### WHAT YOU WILL DO
Rewrite the lines of these records as a numbered list, skipping any blank lines and leaving out the pictures.

>> Begin RECORDS TO USE

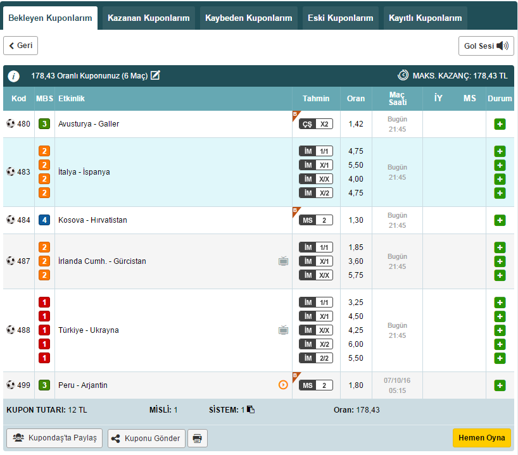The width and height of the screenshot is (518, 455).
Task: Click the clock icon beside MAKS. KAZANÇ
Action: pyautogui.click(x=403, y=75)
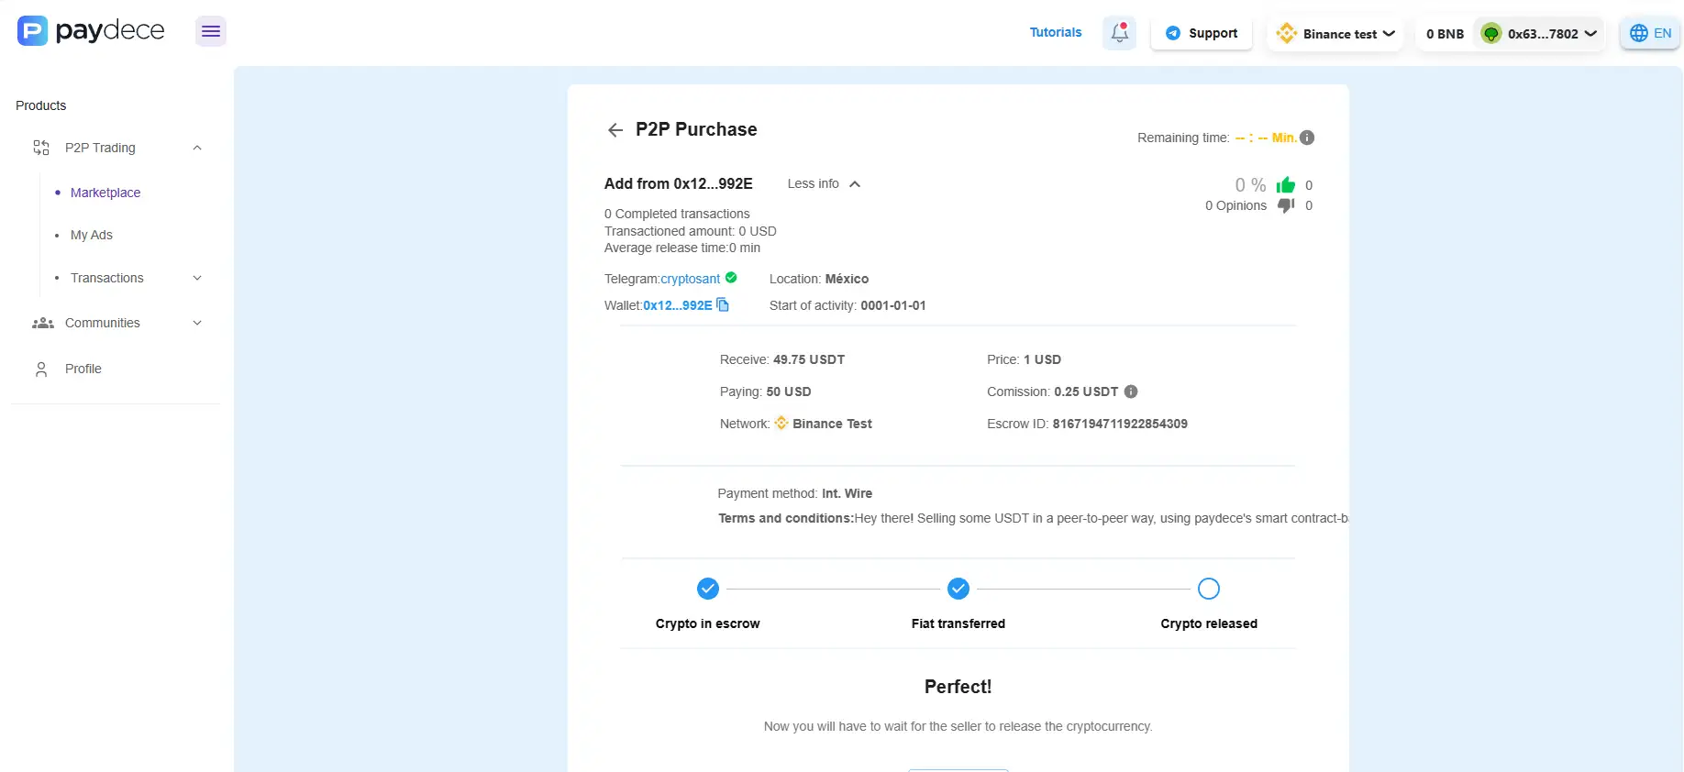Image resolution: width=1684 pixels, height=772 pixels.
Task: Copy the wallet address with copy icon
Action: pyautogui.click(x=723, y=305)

>> End RECORDS TO USE

### ANSWER FOR THIS EXERCISE
1. The width and height of the screenshot is (518, 455).
2. Task: Click the clock icon beside MAKS. KAZANÇ
3. Action: pyautogui.click(x=403, y=75)
4. Image resolution: width=1684 pixels, height=772 pixels.
5. Task: Copy the wallet address with copy icon
6. Action: pyautogui.click(x=723, y=305)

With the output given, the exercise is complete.